Já a Pecege Consultoria e Projetos enxerga riscos na competição entre os produtos derivados do milho.
“A diminuição ou eliminação dessa tarifa tornaria o etanol de milho norte-americano mais competitivo em relação ao produzido internamente, especialmente durante períodos de entressafra da cana-de-açúcar, quando a oferta doméstica é menor, em especial no Nordeste brasileiro”, analisa Haroldo Torres, sócio do Pecege.
Governo estuda E30
O Ministério de Minas e Energia (MME) marcou para 17 de março a apresentação dos estudos para a elevação da mistura obrigatória de etanol anidro na gasolina comum. Com a aprovação da lei do programa Combustível do Futuro, o limite passou de 27,5%, praticado atualmente, para 30%.
A medida tem potencial para impulsionar a demanda pelo biocombustível. No entanto, especialistas divergem sobre o papel das importações nesse contexto.
Raphael Bulascoschi, analista de Inteligência de Mercado de Milho da StoneX, aponta que a produção brasileira vem crescendo ano a ano, puxada pela expansão do uso de outras matérias-primas, além da cana, na indústria, o que contribui para a manutenção da oferta.
“De fato, o incentivo à importação dialoga com o aumento da mistura na gasolina, mas não necessariamente haverá dependência das importações para o cumprimento do mandato”, diz Bulascoschi.
Torres, por outro lado, reforça a tese de que a importação poderia suprir parte dessa necessidade extra, especialmente em períodos de baixa produção nacional.
“É crucial avaliar se essa estratégia não desestimularia investimentos na produção doméstica de etanol, comprometendo a sustentabilidade do setor a longo prazo”, alerta.
Açúcar x etanol
A possível ampliação da cota de exportação de açúcar para os EUA, em discussão na mesa de negociações, também levanta questionamentos sobre o direcionamento da produção das usinas.
Embora o aumento da cota possa favorecer a produção de açúcar, analistas indicam que os preços internacionais já tornam o adoçante mais rentável do que o combustível renovável.
“Os preços do açúcar vêm descolados do etanol pelo menos desde o segundo semestre de 2022, de acordo com diversos episódios que baratearam o etanol brasileiro até início de 2024, ao contrário de um açúcar no mercado internacional mantido em patamares historicamente sustentados”, explica Bonifácio Filho.

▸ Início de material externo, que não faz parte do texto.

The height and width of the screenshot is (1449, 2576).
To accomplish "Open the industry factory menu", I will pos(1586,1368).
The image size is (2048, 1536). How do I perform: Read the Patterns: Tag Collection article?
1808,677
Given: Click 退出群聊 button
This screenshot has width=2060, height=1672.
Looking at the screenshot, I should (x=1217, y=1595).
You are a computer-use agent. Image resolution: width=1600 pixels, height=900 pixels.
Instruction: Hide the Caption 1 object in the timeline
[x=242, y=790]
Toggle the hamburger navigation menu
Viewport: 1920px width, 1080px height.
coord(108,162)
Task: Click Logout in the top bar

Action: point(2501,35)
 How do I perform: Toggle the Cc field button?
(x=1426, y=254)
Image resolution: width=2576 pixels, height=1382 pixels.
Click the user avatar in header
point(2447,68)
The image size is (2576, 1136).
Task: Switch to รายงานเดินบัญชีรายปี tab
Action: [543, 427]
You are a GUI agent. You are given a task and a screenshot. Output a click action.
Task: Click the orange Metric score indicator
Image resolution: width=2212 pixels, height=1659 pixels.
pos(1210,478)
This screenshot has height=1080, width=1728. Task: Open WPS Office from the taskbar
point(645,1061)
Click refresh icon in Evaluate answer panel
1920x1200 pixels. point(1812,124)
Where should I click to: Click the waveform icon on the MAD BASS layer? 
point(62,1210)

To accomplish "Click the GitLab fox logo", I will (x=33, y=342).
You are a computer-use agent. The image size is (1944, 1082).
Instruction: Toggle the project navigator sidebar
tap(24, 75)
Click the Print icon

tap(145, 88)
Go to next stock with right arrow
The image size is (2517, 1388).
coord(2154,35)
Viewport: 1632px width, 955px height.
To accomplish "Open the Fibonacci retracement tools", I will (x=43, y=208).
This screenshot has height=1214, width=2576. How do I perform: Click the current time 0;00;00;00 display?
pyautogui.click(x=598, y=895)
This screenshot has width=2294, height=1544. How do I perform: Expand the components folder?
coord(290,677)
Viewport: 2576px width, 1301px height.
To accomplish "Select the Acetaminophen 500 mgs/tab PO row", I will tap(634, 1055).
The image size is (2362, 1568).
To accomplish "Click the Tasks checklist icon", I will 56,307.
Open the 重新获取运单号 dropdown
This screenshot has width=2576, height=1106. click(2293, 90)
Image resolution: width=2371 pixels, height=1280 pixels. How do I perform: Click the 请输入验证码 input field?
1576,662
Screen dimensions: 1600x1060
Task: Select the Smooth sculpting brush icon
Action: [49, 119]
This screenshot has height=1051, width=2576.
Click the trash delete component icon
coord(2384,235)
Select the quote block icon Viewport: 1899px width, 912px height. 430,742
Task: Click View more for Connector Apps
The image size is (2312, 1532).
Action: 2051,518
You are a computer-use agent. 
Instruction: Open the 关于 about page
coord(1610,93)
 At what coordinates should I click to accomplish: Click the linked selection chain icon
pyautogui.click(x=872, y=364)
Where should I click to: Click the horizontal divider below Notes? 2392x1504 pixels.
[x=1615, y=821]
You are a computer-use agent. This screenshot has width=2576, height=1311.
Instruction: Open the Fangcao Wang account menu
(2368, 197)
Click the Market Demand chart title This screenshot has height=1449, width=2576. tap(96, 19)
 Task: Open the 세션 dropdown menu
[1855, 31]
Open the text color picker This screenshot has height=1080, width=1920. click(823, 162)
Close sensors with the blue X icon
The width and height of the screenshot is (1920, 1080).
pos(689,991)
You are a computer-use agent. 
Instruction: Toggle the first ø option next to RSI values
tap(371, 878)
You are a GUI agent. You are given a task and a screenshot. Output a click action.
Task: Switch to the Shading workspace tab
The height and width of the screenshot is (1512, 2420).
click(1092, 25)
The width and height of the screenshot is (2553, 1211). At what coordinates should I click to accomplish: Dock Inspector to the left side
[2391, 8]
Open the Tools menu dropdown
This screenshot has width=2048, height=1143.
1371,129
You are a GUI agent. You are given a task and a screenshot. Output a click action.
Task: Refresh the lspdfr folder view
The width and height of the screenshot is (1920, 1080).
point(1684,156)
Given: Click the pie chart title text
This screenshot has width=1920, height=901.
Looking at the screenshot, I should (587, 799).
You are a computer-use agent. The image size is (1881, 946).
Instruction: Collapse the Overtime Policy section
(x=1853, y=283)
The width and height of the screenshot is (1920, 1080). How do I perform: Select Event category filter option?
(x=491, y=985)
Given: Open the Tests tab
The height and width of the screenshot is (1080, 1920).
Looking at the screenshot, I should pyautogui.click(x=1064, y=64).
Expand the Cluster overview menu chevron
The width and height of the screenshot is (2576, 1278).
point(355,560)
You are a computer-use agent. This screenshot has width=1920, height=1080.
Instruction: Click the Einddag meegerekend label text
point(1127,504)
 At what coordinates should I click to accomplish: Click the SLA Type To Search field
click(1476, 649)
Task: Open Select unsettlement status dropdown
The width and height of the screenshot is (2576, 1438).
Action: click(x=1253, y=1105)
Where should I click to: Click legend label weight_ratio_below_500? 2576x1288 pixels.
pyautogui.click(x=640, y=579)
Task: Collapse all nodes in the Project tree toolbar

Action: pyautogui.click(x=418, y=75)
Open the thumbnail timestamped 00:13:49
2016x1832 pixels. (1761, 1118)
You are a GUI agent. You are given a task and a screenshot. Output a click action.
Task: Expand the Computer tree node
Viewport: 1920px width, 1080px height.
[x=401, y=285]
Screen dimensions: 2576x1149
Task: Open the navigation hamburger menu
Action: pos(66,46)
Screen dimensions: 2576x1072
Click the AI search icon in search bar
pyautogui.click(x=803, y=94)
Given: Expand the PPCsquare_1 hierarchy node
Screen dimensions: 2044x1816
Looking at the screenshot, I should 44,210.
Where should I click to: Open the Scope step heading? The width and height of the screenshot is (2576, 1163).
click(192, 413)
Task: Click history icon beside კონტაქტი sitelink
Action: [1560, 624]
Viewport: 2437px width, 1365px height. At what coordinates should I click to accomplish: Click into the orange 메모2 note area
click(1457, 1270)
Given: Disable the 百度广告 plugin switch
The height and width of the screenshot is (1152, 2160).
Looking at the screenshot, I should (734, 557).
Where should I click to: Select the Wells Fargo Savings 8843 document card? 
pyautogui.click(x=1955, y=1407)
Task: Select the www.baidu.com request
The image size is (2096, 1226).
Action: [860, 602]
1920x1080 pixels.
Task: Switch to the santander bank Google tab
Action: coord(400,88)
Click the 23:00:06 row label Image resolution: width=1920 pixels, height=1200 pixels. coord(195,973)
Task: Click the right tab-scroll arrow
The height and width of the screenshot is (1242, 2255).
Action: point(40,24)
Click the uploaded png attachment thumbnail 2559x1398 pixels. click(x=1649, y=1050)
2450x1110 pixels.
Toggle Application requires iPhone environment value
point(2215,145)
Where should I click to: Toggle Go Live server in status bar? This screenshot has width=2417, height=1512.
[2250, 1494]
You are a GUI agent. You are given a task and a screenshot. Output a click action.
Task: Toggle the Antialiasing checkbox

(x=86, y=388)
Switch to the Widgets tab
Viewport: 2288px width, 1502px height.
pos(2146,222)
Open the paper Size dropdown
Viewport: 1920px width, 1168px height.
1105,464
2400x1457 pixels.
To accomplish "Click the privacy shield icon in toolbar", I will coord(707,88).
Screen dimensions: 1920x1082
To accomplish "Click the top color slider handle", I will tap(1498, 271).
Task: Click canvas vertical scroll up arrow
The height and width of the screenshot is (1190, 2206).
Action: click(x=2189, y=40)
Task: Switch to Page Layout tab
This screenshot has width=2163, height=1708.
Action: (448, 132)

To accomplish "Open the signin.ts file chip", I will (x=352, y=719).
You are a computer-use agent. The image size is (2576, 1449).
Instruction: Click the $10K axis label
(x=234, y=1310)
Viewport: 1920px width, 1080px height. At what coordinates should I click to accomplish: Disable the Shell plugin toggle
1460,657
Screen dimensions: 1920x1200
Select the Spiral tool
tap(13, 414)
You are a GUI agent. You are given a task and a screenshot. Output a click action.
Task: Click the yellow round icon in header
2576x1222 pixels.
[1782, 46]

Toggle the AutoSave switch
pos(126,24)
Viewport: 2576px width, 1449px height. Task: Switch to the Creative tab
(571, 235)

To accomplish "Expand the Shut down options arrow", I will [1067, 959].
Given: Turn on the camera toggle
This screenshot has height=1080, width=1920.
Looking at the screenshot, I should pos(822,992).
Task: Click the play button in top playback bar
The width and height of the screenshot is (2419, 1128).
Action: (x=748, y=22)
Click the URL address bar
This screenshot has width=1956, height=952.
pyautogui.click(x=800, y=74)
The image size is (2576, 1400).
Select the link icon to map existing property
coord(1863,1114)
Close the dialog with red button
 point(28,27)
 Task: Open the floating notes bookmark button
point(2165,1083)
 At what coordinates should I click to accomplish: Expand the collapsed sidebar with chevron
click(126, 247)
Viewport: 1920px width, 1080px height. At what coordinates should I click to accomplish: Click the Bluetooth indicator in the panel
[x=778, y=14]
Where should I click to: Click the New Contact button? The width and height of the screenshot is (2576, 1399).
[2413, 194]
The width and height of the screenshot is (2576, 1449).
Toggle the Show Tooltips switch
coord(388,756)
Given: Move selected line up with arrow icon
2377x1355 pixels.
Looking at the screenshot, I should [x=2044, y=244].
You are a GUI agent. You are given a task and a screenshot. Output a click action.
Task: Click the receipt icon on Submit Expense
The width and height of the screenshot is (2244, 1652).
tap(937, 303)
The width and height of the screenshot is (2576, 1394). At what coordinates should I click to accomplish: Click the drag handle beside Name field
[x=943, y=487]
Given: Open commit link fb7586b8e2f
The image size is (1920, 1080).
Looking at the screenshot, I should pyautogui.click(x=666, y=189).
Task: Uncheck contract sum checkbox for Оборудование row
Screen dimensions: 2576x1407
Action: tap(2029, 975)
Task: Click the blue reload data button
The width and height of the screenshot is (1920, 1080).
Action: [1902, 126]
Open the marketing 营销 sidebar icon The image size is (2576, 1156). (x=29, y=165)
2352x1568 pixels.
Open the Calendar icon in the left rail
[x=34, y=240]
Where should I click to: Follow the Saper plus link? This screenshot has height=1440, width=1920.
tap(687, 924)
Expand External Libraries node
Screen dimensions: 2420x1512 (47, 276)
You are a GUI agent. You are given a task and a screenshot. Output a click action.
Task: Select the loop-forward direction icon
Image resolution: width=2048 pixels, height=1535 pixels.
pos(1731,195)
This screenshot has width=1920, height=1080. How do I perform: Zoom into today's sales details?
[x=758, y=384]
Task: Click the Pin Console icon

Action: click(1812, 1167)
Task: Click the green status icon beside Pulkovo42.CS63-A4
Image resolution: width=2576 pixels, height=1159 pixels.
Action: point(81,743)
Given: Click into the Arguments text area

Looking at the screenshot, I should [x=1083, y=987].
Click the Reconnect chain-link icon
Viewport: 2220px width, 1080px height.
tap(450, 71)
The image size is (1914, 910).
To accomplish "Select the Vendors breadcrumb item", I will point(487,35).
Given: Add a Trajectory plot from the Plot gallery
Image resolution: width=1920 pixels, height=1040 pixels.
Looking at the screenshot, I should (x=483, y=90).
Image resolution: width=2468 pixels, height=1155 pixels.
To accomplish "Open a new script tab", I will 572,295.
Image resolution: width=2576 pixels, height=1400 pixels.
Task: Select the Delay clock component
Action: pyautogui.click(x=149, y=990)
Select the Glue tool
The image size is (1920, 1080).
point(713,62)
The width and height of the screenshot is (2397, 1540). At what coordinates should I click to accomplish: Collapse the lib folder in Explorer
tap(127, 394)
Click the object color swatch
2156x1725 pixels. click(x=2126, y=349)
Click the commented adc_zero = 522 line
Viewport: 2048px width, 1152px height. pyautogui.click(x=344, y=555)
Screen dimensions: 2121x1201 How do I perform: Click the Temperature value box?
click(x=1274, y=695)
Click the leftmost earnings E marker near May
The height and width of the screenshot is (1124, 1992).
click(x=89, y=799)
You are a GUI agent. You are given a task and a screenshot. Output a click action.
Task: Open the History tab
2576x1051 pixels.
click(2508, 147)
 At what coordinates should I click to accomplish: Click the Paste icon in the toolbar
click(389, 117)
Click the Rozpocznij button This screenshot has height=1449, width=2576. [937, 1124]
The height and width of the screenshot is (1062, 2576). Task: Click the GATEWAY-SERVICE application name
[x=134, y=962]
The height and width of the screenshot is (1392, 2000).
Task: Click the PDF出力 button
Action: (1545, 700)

“Essa comunhão de fatores mantém o adoçante em uma posição preferencial em termos de mix das usinas de cana, independente de acordos bilaterais”, completa.
Além disso, analista pontua que o possível aumento da cota de exportação tende a apresentar um volume “irrisório” frente à perspectiva de embarque brasileiro de açúcar na safra, ou ao fluxo global da commodity.
Torres observa que os preços atuais já estão direcionando usinas à maior produção do adoçante, o que deve persistir no caso da ampliação da cota.
“Se essa cota for ampliada, as usinas podem optar por direcionar uma parcela maior da cana-de-açúcar para a produção de açúcar, visando aproveitar as condições favoráveis de exportação”, conclui.